Learning (and Teaching) How to Avoid Values Imposition and Reduce Moral Distress
Friday, October 13, 2023
9:30 AM – 10:45 AM ET
Location: Kent A-C (Fourth Floor)
The Core Competencies is definitive in stating that consultants must not “impose their own values” on patients and families. They maintain that such values imposition is a kind of “moral ‘hegemony’” in which the consultant “usurps the authority of the primary decision makers.” But while trained consultants are aware of this danger, there is another source of “moral hegemony” in bedside ethical conflicts that has no parallel professional safeguards: the values imposition of the healthcare providers who care for patients and interact with their families. A substantial empirical literature demonstrates that the care team’s values undergird their clinical recommendations and advocacy of particular goals of care. Providers’ values imposition is not only problematic for patients and families, but it has an unanticipated deleterious impact on the providers themselves: it creates the conditions for experiencing their own moral distress.

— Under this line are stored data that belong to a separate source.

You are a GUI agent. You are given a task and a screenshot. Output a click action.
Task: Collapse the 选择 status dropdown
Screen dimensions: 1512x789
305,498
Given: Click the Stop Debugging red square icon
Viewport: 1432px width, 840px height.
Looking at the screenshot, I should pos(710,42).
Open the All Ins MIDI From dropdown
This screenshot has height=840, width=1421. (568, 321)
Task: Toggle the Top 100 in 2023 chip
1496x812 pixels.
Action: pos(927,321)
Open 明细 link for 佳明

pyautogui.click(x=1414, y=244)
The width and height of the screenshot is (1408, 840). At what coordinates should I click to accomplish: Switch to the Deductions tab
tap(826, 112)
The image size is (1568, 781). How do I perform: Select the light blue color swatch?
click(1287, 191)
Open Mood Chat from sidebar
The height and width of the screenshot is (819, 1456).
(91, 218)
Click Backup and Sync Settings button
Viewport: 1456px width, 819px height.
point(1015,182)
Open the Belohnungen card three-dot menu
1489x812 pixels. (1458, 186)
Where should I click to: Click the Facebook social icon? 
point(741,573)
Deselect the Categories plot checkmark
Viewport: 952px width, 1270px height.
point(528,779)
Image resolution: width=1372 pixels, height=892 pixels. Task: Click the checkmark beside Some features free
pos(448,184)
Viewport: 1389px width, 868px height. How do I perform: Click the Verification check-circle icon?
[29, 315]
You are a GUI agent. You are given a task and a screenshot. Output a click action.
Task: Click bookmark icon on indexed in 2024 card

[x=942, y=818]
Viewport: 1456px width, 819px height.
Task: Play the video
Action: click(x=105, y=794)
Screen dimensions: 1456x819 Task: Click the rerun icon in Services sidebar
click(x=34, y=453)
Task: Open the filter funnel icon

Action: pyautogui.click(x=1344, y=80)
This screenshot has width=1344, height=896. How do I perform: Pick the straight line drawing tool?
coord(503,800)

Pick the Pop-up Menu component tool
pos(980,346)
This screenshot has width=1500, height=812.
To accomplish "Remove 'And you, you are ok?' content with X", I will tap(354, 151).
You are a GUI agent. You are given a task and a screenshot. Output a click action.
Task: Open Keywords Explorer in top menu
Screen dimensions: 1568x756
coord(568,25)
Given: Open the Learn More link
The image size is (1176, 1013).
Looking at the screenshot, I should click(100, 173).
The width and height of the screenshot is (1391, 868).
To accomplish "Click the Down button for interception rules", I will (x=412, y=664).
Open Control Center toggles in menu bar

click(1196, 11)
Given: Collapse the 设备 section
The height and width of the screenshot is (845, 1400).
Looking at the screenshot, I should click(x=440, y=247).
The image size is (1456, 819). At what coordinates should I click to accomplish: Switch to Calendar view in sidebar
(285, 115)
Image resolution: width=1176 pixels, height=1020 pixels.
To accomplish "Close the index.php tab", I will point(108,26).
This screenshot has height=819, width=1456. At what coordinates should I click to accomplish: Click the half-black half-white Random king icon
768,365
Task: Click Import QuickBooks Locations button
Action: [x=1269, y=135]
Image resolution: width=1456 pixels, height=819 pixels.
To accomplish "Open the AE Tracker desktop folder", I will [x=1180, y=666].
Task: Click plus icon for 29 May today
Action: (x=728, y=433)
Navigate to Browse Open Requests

Defined as a provider who knows the morally right course of action to take but is thwarted from taking it, moral distress has become a pervasive syndrome for healthcare providers. But American values pluralism – in which individuals hold profoundly different bioethical values – guarantees that nurses and physicians will frequently feel thwarted in their ability to achieve “the morally right course of action.” Values imposition and moral distress are closely related problems. In this workshop, I will present a method for learning how to avoid values imposition in HEC and then teaching colleagues the same approach. Understanding this method also has the potential to reduce providers’ experience of moral distress.